Leestijd: 12 minuten

Antonio Obá bouwt vanaf Brasília een oeuvre op waarin schilderkunst, beeldhouwkunst en performance de Afro-Braziliaanse identiteit bevragen. Zijn doeken met landelijke kleuren roepen gelijktijdig christelijke iconografie en Yoruba-tradities op, waarbij zij het geweld van het koloniale mengras blootleggen.
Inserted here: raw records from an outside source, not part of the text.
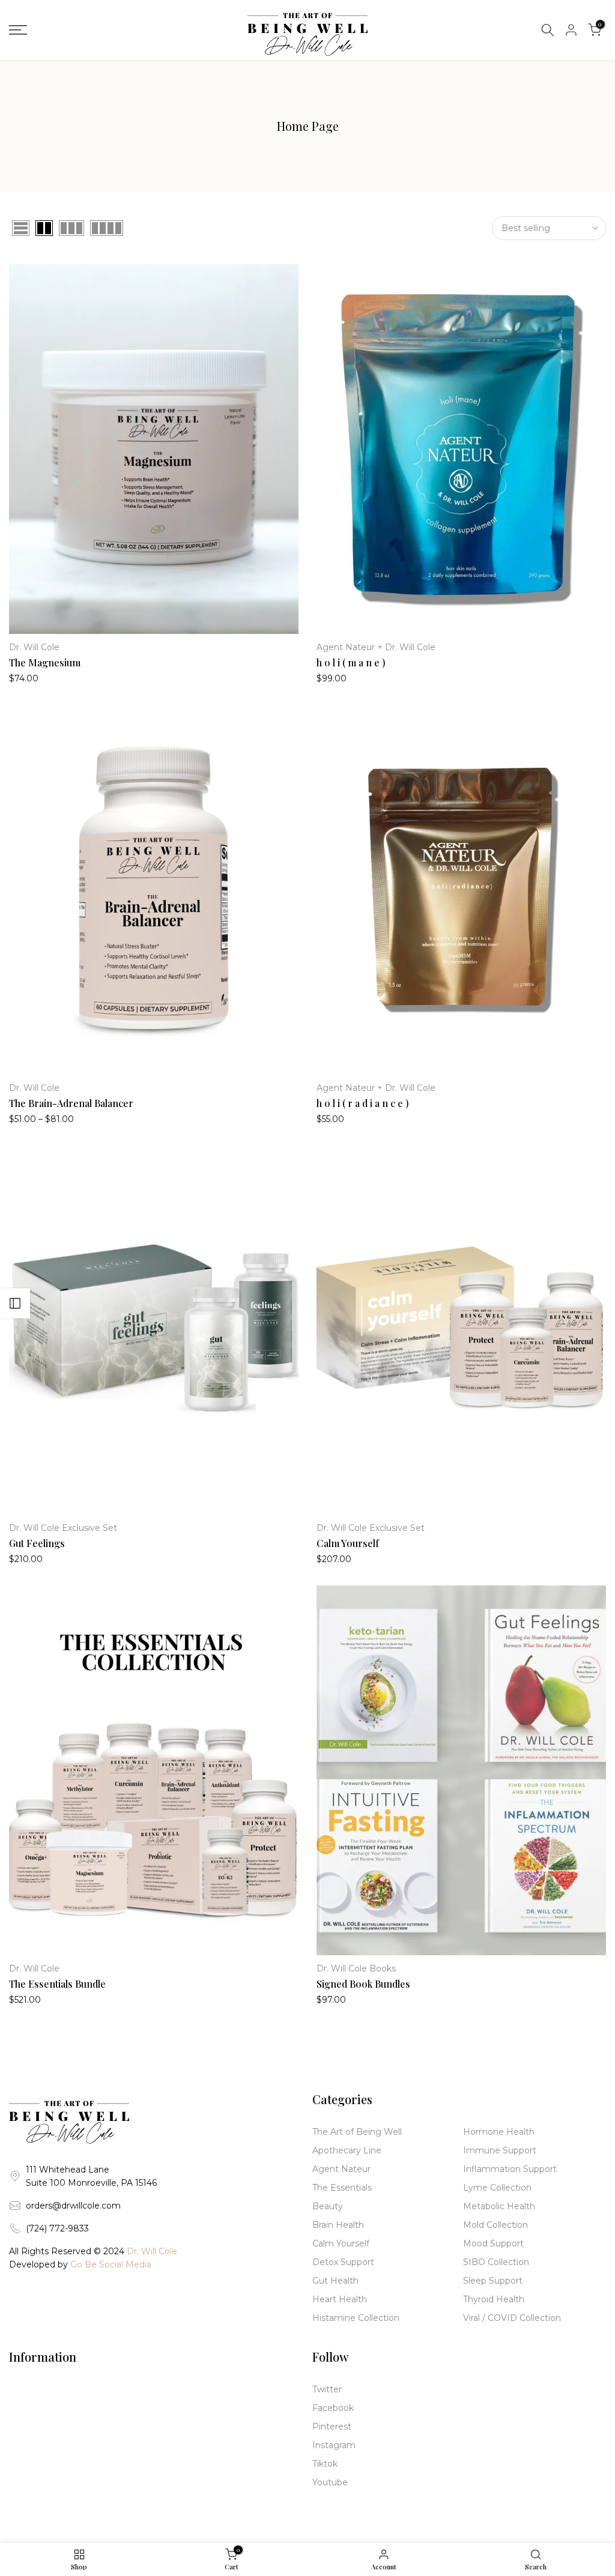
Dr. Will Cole (34, 647)
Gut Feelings (37, 1543)
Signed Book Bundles (363, 1983)
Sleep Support (493, 2280)
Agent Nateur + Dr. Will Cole (376, 647)
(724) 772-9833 (57, 2228)
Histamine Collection (355, 2317)
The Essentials (342, 2187)
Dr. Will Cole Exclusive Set (63, 1527)
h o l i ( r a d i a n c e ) (363, 1103)
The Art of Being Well (357, 2131)
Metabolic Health (499, 2206)
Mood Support (493, 2243)
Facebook (333, 2408)
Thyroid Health (493, 2299)
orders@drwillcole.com (73, 2205)
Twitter (327, 2389)
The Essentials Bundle (57, 1983)
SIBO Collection (496, 2262)
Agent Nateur (341, 2169)
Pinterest (331, 2426)
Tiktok (325, 2463)
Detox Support (343, 2262)
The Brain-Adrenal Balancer (71, 1103)
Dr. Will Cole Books (356, 1968)
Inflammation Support (510, 2169)
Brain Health (338, 2224)
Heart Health (339, 2299)
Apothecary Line (346, 2150)
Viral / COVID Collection (512, 2317)
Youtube (330, 2482)
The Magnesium (44, 662)
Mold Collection (495, 2224)
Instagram (334, 2445)
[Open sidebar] (15, 1303)
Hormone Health (499, 2131)
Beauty (327, 2206)
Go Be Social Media (110, 2264)
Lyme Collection (497, 2187)
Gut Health (335, 2280)
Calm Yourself (348, 1543)
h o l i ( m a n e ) (351, 662)
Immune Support (499, 2150)
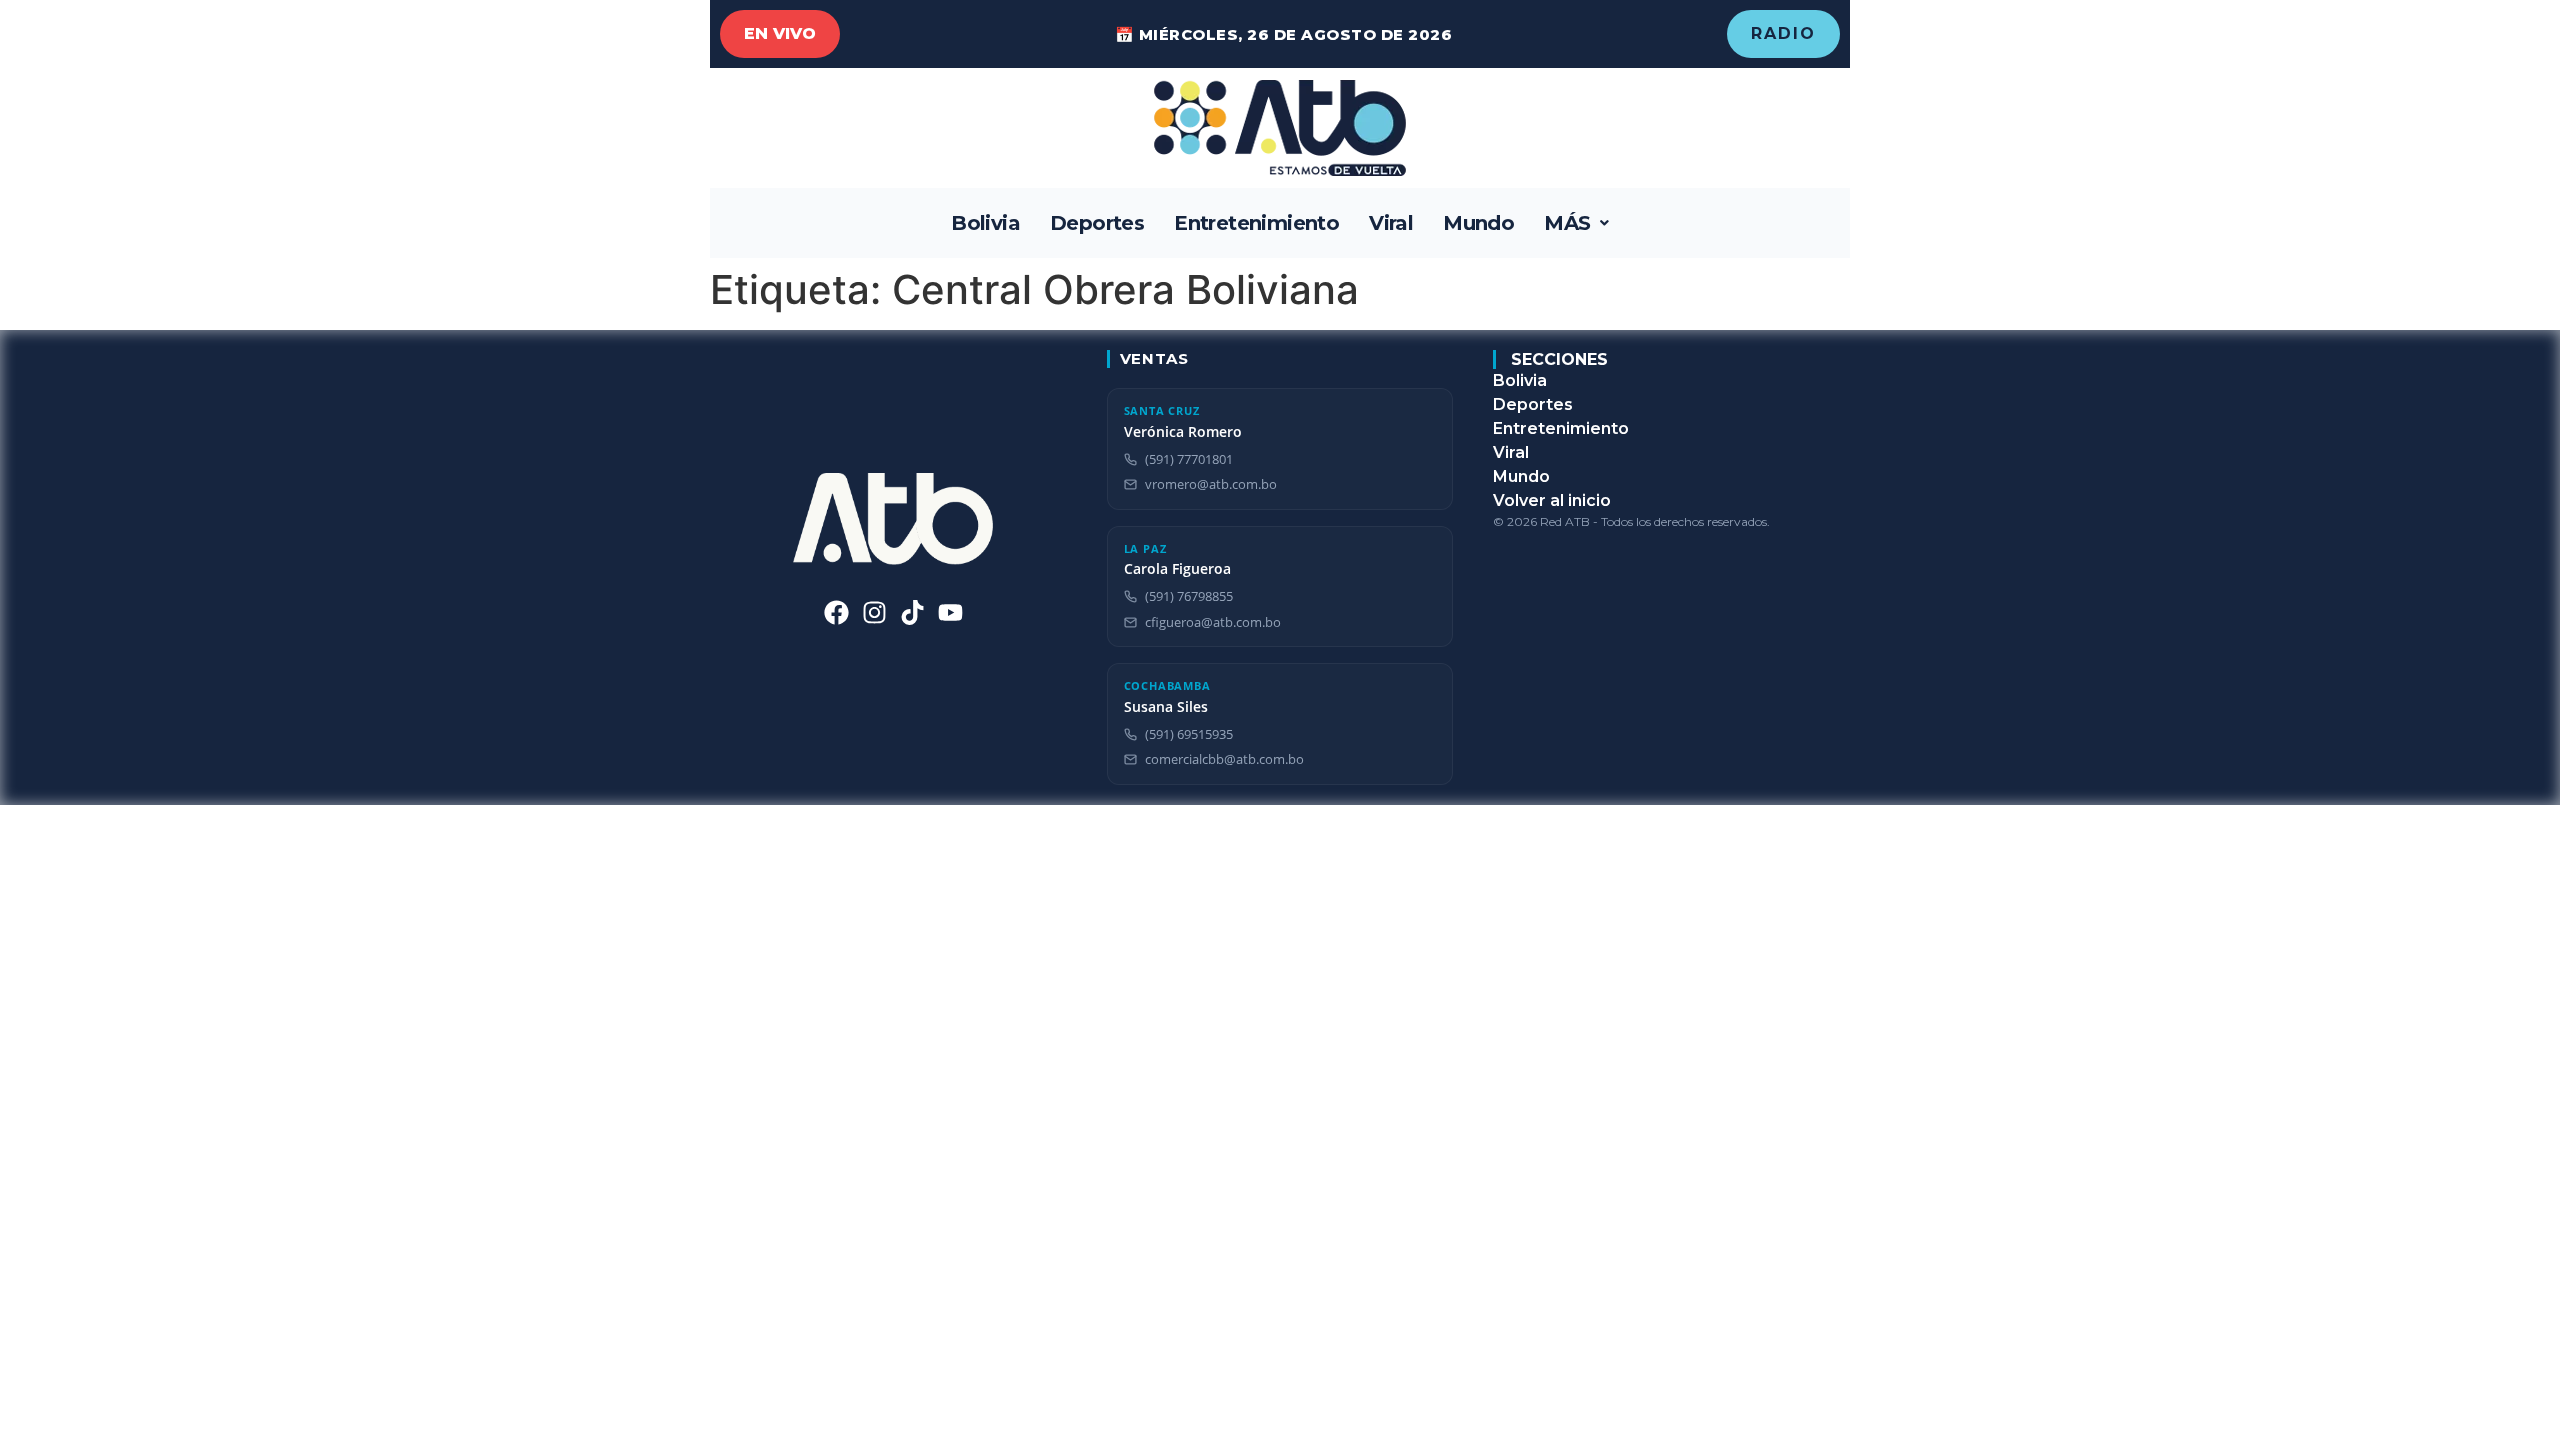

Elke afbeelding verwerpt een eenduidige interpretatie en houdt de toeschouwer in een vruchtbare spanning tussen traumatisch geheugen en spirituele hoop.

Luister goed naar me, stelletje snobs: terwijl jullie je wentelen in jullie esthetische zekerheden en binaire classificaties, verstoort een man geboren aan de rand van Brasília stilletjes de codes van hedendaagse representatie. Antonio Obá, zoon van een gasleverancier en een kokkin, geboren in 1983 in Ceilândia, zoekt niet het genoegen van de internationale kunstmarkt. Hij zoekt de verzoening van gekwelde lichamen met hun geheugen. En geloof me, die ambitie is meer waard dan al jullie speculaties over de laatste New Yorkse genie van het moment.

Opgeleid in de beeldende kunsten na een korte periode in de reclame, gaf Obá twintig jaar tekenles voordat hij zich volledig aan zijn artistieke praktijk wijdde. Deze loopbaan is niet toevallig: ze getuigt van geduld, van een trage rijping, van een weigering om overhaast carrière te maken. Winnaar van de PIPA-prijs in 2017, aanwezig in de collecties van Tate Modern, de Pinault Stichting en het Museo Reina Sofía, bouwt de Braziliaanse kunstenaar een oeuvre waarin schilderkunst, beeldhouwkunst, installatie en performance met zeldzame intensiteit in dialoog treden. Wat meteen opvalt in zijn werk, is deze capaciteit om gelijktijdig historische pijn en spirituele hoop op te roepen, zonder ooit in gemakkelijke pathos te vervallen.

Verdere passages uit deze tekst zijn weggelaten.